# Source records
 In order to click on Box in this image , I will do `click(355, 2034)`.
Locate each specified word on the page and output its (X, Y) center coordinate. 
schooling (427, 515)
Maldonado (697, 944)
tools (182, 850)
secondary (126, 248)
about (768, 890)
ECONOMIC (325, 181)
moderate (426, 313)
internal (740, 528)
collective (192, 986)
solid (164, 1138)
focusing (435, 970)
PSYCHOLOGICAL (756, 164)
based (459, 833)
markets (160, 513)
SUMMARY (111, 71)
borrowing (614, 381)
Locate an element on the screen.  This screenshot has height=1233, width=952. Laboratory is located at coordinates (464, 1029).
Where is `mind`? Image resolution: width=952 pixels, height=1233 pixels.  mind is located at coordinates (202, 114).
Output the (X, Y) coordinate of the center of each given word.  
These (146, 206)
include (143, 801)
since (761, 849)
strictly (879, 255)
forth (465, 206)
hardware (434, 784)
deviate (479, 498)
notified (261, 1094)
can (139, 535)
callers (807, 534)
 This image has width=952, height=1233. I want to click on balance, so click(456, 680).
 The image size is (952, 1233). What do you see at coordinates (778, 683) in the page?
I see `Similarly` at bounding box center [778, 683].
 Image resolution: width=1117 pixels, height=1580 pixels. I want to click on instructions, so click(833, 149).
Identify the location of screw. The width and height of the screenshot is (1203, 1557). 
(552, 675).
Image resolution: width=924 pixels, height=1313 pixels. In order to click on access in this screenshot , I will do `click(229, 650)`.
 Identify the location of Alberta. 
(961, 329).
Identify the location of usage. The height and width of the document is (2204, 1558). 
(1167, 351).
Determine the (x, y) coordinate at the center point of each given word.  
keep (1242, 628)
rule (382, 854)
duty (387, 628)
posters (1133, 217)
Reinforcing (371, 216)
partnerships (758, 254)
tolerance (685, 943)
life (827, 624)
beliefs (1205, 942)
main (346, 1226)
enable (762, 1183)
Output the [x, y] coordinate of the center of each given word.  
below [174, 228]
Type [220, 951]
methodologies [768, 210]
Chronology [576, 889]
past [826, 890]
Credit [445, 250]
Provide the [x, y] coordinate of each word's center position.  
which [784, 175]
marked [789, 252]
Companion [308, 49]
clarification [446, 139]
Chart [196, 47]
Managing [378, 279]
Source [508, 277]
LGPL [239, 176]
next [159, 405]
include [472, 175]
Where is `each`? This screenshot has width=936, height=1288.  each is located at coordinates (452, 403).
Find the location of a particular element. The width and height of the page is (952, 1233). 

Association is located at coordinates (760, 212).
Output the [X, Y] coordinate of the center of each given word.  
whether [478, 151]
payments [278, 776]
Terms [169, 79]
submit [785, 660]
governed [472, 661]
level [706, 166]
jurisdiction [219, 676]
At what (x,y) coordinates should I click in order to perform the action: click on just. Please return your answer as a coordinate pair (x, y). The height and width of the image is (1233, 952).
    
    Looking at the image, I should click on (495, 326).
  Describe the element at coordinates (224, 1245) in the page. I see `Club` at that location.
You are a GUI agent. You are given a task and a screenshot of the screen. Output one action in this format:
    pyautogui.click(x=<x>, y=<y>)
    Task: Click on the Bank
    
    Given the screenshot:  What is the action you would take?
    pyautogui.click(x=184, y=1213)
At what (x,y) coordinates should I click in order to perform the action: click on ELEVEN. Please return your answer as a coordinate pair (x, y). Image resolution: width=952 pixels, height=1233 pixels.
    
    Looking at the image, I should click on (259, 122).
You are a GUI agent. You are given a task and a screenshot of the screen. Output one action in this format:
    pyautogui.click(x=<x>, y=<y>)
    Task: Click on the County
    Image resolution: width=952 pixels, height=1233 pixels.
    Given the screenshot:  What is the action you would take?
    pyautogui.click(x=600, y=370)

# WORK INSTRUCTIONS
Revise the entries from the line containing "Locate each specified" through the line containing "markets (160, 513)" by changing "tools" to "instruments" and leaving everything else intact. Return only those lines.

# ANSWER TO THE PROBLEM
Locate each specified word on the page and output its (X, Y) center coordinate. 
schooling (427, 515)
Maldonado (697, 944)
instruments (182, 850)
secondary (126, 248)
about (768, 890)
ECONOMIC (325, 181)
moderate (426, 313)
internal (740, 528)
collective (192, 986)
solid (164, 1138)
focusing (435, 970)
PSYCHOLOGICAL (756, 164)
based (459, 833)
markets (160, 513)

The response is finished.